I am sitting in my office wrapping up this project. There is snow on the ground outside and I will soon have to pack and get ready to fly to Europe and go to yet another interesting and very big dive show. Perhaps I should feel happy, but I do not: I am sad.
Yesterday evening I got news that a father and son (a boy of 15 who had earned no level of scuba certification at all) had both drowned in the Eagles Nest Cave, an advanced-level North Florida system considered a challenge to certified and experienced trimix cave divers. They were, according to family, testing out new gear the kid had been given for Christmas. What on earth were they thinking: what was the father thinking as he died? Last week, two more technical divers perished. One in the Red Sea and one in the caves of Mexico. I knew them both. One much better than the other but both were nice guys; both were experienced, and unlike the father/son combination who died in a spot where neither belonged, both of last week’s victims were what one would call careful divers.
Fatal dive accidents frequently have multiple and complex, often interconnected, root causes. While each accident has unique qualities about it – in part because of the individuals involved – most accidents can be characterized as a chain of small events that lead to disaster.
This chain of events very often starts with a minor challenge – a failure in communications, a broken strap – and one event meshes with a deficiency or mistake elsewhere and triggers something even more serious, and this in turn results in escalating calamities until the house of cards has fallen down completely. To stay on top of things, technical divers need to become pretty slick at recognizing problems early, preventing a chain reaction, and thereby avoiding a one-way ride to calamity. Often something as simple as calling a dive early, before anyone gets close to the edge, can change the outcome radically and turn a potentially nasty epiphany into a positive learning experience.
Gareth Lock, who was kind enough to write the foreword for this book, is a Royal Air Force officer with a background in risk analysis and management. In his writings and presentations, he shares with us a refreshingly analytical view of dive accidents.
He and I arrive at a similar destination via quite different analytical pathways. Based on his background in the military, he uses what he calls the HFACS Dive model (pronounced H – FACS-D). His analysis and methods are based on the Human Factors Analysis and Classification System framework developed by Dr. Douglas Wiegmann and Dr. Scott Shappell of the United States Navy to identify why accidents happen and how to reduce their impact and frequency. Gareth suggests that for a dive accident to occur, several contributing factors have to align. These factors may include organizational influence, unsafe supervision, a pre-condition for unsafe acts, and unsafe acts themselves.

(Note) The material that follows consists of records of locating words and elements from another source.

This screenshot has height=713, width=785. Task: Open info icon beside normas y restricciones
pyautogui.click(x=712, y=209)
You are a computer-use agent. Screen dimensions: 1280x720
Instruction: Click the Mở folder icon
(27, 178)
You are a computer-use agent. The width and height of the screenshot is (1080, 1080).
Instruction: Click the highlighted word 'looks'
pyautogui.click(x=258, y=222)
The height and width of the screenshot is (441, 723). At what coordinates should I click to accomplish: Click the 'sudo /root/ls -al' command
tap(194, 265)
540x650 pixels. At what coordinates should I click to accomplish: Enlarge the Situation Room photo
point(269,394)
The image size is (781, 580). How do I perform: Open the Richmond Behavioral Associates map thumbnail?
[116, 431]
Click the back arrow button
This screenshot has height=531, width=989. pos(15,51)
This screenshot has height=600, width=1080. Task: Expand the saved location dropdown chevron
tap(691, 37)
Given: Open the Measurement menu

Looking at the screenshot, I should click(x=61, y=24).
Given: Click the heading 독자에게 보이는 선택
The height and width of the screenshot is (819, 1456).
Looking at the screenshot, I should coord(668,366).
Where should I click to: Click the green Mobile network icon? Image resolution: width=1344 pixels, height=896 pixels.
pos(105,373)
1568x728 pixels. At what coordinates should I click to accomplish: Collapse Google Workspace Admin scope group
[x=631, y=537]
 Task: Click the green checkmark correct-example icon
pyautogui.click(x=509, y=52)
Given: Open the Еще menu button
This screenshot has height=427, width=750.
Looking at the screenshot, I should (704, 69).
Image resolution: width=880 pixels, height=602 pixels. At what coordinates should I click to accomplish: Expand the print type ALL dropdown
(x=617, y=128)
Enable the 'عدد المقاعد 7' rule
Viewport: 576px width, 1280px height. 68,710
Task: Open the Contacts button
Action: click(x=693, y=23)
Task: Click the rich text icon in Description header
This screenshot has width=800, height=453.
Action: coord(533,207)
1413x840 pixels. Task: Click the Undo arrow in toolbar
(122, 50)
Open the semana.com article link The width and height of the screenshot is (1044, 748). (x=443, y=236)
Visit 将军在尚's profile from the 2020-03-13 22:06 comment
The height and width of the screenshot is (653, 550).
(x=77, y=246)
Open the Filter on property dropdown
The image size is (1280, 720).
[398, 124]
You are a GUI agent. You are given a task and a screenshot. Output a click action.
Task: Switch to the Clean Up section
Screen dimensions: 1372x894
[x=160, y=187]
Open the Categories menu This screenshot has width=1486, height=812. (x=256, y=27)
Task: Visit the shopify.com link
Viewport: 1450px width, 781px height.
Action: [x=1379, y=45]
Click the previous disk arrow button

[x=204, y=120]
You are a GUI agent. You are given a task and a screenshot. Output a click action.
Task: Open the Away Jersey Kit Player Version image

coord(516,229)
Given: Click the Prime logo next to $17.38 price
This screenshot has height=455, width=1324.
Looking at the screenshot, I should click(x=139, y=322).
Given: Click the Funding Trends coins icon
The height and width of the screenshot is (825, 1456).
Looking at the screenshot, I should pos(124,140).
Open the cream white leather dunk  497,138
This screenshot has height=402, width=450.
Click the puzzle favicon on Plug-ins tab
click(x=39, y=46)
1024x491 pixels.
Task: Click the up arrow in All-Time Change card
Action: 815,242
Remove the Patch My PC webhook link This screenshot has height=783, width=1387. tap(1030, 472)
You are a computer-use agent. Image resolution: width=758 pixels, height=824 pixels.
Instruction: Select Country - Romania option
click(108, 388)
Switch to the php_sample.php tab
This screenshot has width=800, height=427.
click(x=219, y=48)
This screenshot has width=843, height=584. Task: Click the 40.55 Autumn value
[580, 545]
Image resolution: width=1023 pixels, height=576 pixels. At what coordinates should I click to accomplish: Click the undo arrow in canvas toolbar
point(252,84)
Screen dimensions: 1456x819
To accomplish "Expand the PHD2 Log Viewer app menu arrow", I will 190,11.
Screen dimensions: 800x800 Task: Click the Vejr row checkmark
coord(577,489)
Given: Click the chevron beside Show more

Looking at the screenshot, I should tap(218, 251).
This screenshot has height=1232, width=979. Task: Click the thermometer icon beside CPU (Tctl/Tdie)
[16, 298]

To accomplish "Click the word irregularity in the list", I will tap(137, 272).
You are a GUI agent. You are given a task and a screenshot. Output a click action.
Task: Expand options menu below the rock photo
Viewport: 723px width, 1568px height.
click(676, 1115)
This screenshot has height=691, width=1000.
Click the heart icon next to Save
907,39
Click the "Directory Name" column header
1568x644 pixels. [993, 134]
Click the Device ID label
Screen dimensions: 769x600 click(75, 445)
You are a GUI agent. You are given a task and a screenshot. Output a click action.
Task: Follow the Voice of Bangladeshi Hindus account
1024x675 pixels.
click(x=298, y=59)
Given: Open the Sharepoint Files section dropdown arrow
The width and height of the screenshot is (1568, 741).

I believe the factors, the triggers, that lead to deaths like the recent ones in a Florida cave, the Red Sea, and Mexico are more personal, more within our grasp. The eight triggers identified back in the 1990s: Attitude, Knowledge, Training, Gas Supply, Gas Toxicity, Exposure, Equipment and Operations, provide divers with a laundry list of potential dangers.
Gareth points out with some clarity, that people ‘get away’ with diving ‘successfully’ when there are errors at every level in his HFACS model: they simply did not align that day. “And that,” he tells us. “Reinforces bad decisions and creates diver complacency.”
One has to agree with him regardless of how or why you feel divers are dying so frequently. It seems that ignoring just one of the eight risk triggers may be enough to begin a series of events that end in death: it may take two or three, and a lucky diver may get away with ignoring four or five without an incident. Life is not fair that way.
Finally, Gareth reminds us: “It is easy to blame a person, when the system is actually at fault.”
I believe too that we are sometimes too quick to blame the individual and often do not trace the mistakes made back to their “systemic” roots, but sometimes all the fault does rest with one person. The system did its best and the best is all we can expect of anything outside of a nanny state. In some instances, the buck comes to a full stop up against the victim’s attitude, their ignorance, their lack of training, their history of flaunting the rules, their willingness to gamble with the odds.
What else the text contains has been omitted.